**What is required:** Some of the lines below need repeating. Reproduce exactly those between the lines holding "よくある質問 (259, 728)" and "Agency Revolution (132, 1493)", inclusive.

**Task inputs:**
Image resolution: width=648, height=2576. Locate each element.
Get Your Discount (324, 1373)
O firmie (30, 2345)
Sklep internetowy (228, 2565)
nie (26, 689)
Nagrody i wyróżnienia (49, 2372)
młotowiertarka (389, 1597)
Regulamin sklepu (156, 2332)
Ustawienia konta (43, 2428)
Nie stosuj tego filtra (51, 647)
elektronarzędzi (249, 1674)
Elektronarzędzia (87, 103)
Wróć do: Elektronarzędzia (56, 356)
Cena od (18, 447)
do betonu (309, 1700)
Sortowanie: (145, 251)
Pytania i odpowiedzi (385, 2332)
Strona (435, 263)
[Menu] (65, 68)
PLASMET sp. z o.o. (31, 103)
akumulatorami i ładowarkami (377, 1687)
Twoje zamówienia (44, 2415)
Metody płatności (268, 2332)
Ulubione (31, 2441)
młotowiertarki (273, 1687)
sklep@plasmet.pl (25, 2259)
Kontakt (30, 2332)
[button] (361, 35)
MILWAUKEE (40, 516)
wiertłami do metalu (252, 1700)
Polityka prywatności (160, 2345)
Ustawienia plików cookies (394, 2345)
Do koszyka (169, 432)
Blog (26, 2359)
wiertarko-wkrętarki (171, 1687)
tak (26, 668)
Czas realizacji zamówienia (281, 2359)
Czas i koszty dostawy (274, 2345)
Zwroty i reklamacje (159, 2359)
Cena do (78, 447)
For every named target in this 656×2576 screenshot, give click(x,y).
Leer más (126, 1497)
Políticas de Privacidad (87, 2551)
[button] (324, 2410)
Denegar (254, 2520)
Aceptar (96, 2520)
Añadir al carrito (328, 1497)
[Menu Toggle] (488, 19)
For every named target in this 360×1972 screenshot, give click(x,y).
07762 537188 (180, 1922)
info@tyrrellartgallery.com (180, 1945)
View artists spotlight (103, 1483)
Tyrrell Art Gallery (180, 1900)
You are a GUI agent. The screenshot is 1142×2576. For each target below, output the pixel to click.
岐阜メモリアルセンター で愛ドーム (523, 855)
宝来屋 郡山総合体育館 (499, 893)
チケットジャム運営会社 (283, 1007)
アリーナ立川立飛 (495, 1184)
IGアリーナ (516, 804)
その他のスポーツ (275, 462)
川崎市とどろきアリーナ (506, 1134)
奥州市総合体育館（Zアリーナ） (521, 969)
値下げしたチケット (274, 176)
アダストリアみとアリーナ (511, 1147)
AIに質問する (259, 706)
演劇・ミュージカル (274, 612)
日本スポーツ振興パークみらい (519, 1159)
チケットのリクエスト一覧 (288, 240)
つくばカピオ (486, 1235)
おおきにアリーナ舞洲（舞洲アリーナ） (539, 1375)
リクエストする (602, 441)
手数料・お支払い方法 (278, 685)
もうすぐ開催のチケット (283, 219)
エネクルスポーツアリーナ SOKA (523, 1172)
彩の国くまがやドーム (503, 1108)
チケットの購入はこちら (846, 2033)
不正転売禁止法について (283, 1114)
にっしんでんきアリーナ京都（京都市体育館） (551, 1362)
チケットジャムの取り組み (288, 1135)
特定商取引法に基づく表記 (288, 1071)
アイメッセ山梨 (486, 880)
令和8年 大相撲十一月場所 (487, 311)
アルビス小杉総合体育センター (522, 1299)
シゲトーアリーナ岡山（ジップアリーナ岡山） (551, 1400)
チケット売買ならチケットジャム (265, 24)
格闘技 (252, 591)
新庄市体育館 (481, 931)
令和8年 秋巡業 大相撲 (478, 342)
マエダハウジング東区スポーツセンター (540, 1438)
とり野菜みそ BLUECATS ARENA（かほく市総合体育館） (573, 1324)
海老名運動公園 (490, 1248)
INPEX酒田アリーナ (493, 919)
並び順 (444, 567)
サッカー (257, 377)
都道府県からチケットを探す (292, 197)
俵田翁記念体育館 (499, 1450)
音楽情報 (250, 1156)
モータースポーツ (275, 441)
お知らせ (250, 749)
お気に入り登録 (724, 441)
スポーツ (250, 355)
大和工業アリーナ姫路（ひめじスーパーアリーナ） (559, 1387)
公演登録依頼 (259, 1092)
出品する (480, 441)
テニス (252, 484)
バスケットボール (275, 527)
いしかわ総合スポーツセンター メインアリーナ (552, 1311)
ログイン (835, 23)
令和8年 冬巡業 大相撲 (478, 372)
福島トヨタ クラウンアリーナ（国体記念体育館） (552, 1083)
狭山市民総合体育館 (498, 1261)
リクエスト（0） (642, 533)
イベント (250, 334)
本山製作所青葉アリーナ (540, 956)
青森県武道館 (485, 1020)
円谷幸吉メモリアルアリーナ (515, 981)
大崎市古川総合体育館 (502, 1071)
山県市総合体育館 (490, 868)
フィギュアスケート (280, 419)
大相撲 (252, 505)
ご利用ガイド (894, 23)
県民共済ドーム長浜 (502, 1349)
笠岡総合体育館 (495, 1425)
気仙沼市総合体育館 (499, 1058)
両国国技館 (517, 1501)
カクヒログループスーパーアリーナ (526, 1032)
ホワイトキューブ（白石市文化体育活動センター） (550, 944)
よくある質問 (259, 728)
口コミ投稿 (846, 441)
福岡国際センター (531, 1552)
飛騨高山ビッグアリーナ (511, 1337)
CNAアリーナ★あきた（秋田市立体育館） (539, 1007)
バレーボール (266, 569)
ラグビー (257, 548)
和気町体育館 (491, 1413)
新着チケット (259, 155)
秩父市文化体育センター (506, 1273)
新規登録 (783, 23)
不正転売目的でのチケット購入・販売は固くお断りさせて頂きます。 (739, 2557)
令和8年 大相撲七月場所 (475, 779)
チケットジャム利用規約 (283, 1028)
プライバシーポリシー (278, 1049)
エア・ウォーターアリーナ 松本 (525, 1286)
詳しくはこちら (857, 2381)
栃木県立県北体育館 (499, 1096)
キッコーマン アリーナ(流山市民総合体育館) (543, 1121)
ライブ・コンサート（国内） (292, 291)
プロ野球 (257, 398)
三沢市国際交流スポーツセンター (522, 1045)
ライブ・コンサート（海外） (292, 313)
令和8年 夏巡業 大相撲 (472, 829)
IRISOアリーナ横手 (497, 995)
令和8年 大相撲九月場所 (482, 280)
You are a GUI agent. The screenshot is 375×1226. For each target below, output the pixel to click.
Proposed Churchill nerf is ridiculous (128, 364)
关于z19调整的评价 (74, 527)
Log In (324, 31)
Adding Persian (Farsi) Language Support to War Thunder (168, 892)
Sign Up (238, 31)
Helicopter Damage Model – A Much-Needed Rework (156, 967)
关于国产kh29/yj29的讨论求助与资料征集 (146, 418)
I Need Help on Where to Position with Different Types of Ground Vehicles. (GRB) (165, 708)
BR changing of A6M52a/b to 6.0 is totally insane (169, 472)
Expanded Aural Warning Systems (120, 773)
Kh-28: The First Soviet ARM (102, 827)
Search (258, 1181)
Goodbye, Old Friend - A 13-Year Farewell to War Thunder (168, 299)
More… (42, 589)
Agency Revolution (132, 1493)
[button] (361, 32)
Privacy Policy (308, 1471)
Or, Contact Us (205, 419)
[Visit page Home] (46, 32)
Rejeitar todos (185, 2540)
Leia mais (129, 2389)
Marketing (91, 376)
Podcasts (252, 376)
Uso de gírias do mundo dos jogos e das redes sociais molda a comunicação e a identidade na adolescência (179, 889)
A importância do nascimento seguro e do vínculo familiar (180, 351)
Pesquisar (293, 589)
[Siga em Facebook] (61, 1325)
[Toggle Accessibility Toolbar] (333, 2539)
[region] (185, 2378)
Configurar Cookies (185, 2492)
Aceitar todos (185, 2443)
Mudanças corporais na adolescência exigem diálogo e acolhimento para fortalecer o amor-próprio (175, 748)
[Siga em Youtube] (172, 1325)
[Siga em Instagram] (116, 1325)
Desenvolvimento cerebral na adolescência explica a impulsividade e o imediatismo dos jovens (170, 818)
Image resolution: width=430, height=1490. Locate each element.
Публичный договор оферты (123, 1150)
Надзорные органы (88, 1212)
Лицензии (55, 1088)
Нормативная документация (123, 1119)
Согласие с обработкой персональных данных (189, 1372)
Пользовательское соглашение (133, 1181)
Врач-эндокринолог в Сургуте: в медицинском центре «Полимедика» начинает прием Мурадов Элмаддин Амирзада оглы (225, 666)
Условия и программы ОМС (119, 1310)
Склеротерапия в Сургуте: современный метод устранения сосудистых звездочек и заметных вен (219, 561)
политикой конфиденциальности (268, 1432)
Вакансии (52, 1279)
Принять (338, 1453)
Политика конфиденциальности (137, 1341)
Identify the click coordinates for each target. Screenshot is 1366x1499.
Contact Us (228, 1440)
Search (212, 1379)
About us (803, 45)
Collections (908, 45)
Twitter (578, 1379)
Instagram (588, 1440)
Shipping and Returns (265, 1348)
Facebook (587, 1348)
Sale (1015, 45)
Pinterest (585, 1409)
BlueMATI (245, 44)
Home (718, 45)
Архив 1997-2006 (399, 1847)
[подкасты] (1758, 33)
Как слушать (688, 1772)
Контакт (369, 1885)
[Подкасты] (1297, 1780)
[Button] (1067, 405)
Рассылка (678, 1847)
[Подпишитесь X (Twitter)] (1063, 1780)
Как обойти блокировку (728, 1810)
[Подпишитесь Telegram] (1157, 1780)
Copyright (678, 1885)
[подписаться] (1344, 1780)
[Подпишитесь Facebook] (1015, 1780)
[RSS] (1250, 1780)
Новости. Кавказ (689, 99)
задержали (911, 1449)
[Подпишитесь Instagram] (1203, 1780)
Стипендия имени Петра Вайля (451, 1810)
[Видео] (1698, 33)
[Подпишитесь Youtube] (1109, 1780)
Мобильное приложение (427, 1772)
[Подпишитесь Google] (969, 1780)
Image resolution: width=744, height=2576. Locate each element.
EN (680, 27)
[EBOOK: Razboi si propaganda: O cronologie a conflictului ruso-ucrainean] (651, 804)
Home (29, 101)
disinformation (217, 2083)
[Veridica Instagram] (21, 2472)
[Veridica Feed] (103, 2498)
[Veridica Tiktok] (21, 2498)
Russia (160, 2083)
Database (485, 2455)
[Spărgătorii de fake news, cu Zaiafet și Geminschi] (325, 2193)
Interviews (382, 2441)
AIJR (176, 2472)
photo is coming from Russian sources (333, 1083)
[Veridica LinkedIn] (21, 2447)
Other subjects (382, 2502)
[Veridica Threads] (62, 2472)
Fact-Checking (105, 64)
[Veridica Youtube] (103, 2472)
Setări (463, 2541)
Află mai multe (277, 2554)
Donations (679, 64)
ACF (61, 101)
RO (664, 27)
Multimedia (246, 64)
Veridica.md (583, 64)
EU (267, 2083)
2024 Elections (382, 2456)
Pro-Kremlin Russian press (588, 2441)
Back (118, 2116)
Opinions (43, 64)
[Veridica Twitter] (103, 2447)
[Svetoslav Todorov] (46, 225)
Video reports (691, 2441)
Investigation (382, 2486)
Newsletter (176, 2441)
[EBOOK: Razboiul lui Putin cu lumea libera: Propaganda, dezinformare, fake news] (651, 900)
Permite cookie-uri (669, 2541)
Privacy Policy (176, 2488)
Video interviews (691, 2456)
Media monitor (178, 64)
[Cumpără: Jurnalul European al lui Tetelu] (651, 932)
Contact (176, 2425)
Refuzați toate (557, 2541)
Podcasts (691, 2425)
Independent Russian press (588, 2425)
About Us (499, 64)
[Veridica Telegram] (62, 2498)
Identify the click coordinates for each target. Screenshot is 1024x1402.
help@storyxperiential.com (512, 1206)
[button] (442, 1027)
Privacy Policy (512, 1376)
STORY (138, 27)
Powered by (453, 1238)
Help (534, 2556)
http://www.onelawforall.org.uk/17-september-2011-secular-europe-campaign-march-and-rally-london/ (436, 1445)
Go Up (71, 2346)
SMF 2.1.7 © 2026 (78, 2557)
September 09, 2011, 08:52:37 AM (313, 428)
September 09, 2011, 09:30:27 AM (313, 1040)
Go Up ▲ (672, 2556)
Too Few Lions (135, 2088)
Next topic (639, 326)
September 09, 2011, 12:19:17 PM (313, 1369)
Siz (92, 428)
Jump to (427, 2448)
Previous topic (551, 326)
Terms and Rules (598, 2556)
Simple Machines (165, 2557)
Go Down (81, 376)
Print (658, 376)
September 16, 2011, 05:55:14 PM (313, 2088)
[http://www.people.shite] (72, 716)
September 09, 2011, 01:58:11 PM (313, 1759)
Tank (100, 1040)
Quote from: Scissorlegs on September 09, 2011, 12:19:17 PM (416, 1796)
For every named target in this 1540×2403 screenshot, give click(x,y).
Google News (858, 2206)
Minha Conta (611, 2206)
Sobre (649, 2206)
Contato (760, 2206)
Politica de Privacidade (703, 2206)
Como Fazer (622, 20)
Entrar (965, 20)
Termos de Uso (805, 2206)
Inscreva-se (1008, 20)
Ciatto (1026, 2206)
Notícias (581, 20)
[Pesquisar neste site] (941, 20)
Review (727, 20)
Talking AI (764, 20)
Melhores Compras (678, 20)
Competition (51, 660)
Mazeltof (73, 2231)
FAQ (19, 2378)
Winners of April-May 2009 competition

**Answer section:**
よくある質問 (259, 728)
口コミ投稿 (846, 441)
福岡国際センター (531, 1552)
飛騨高山ビッグアリーナ (511, 1337)
CNAアリーナ★あきた（秋田市立体育館） (539, 1007)
バレーボール (266, 569)
ラグビー (257, 548)
和気町体育館 (491, 1413)
新着チケット (259, 155)
秩父市文化体育センター (506, 1273)
新規登録 (783, 23)
不正転売目的でのチケット購入・販売は固くお断りさせて頂きます。 (739, 2557)
令和8年 大相撲七月場所 (475, 779)
チケットジャム利用規約 (283, 1028)
プライバシーポリシー (278, 1049)
エア・ウォーターアリーナ 松本 (525, 1286)
詳しくはこちら (857, 2381)
栃木県立県北体育館 (499, 1096)
キッコーマン アリーナ(流山市民総合体育館) (543, 1121)
ライブ・コンサート（国内） (292, 291)
プロ野球 (257, 398)
三沢市国際交流スポーツセンター (522, 1045)
ライブ・コンサート（海外） (292, 313)
令和8年 夏巡業 大相撲 (472, 829)
IRISOアリーナ横手 (497, 995)
令和8年 大相撲九月場所 (482, 280)
You are a GUI agent. The screenshot is 375×1226. For each target below, output the pixel to click.
Proposed Churchill nerf is ridiculous (128, 364)
关于z19调整的评价 (74, 527)
Log In (324, 31)
Adding Persian (Farsi) Language Support to War Thunder (168, 892)
Sign Up (238, 31)
Helicopter Damage Model – A Much-Needed Rework (156, 967)
关于国产kh29/yj29的讨论求助与资料征集 (146, 418)
I Need Help on Where to Position with Different Types of Ground Vehicles. (GRB) (165, 708)
BR changing of A6M52a/b to 6.0 is totally insane (169, 472)
Expanded Aural Warning Systems (120, 773)
Kh-28: The First Soviet ARM (102, 827)
Search (258, 1181)
Goodbye, Old Friend - A 13-Year Farewell to War Thunder (168, 299)
More… (42, 589)
Agency Revolution (132, 1493)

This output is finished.